Es muss mit großer Sorgfalt überlegt werden, wie berichtet werden kann, ohne damit rechtsextremer Selbstinszenierung in die Hände zu spielen. Dazu braucht es kritische Analysen, die den hinter dem identitären Weltbild stehenden Rassismus und Sexismus entlarven und offenlegen. Auch könnte man z.B. analytische Monatszusammenfassungen rechtsextremer Umtriebe veröffentlichen – statt bebilderte Mini-Artikel über jede einzelne Aktion. Dies betrifft aber auch ihr Bildmaterial. Inzwischen gibt es zahlreiche Fotos von Aktionen gegen die „Identitären“, die anstelle ihrer eigenen Propagandamaterialien verwendet werden könnten.Inwiefern sollte das Verbotsgesetz reformiert werden?

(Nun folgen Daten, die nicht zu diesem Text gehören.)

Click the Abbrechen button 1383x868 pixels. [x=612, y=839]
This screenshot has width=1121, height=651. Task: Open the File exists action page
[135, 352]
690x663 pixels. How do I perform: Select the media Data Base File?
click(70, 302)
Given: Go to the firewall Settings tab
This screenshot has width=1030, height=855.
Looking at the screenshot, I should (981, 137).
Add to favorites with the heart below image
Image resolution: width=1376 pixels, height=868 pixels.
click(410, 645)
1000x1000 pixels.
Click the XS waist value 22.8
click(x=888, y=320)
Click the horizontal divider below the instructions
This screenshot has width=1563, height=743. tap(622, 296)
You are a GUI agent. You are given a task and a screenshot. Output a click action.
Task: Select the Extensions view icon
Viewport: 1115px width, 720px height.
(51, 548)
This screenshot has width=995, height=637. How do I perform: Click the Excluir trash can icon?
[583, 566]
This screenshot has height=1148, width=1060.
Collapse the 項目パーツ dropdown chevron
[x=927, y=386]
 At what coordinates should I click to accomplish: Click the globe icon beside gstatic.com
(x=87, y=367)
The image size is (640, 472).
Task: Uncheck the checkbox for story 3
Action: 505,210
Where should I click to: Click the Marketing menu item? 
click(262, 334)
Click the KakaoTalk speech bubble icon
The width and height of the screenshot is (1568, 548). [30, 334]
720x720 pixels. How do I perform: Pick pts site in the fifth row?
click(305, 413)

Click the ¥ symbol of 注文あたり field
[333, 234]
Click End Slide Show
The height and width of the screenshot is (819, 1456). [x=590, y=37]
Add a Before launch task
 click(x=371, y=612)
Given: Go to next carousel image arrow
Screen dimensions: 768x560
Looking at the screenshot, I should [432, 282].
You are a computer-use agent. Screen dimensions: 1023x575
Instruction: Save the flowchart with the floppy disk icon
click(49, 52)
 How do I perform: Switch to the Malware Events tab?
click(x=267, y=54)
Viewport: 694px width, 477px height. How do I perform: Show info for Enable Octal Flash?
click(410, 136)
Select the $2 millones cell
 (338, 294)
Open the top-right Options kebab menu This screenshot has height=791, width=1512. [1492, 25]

Zunächst wäre eine bessere Ausbildung für Richter_innen, Staatsanwält_innen, aber auch Anwält_innen erstrebenswert, da diese
selbst oftmals nicht über das notwendige Wissen verfügen bzw. selbst durch verharmlosende und relativierende Äußerungen aufgefallen sind. Auch Geschworene verfügen oftmals nicht über das notwendige Wissen über den Nationalsozialismus und Neonaziszenen, über verklausuliert geäußerte Formen der Holocaustleugnung und rechtsextreme Verteidigungsstrategien, um entsprechende Urteile fällen zu können. Hinzu kommt, dass ideologisch gefestigte Neonazis heute oftmals sehr genau wissen, was sie sagen dürfen, um strafrechtlicher Verfolgung zu entgehen. Dementsprechend wären Nachschärfungen sinnvoll. Viel wichtiger wäre es jedoch, präventive Maßnahmen zu setzen und der Ausbreitung von rechtsextremen Einstellungsmustern vorbeugend entgegenzuwirken.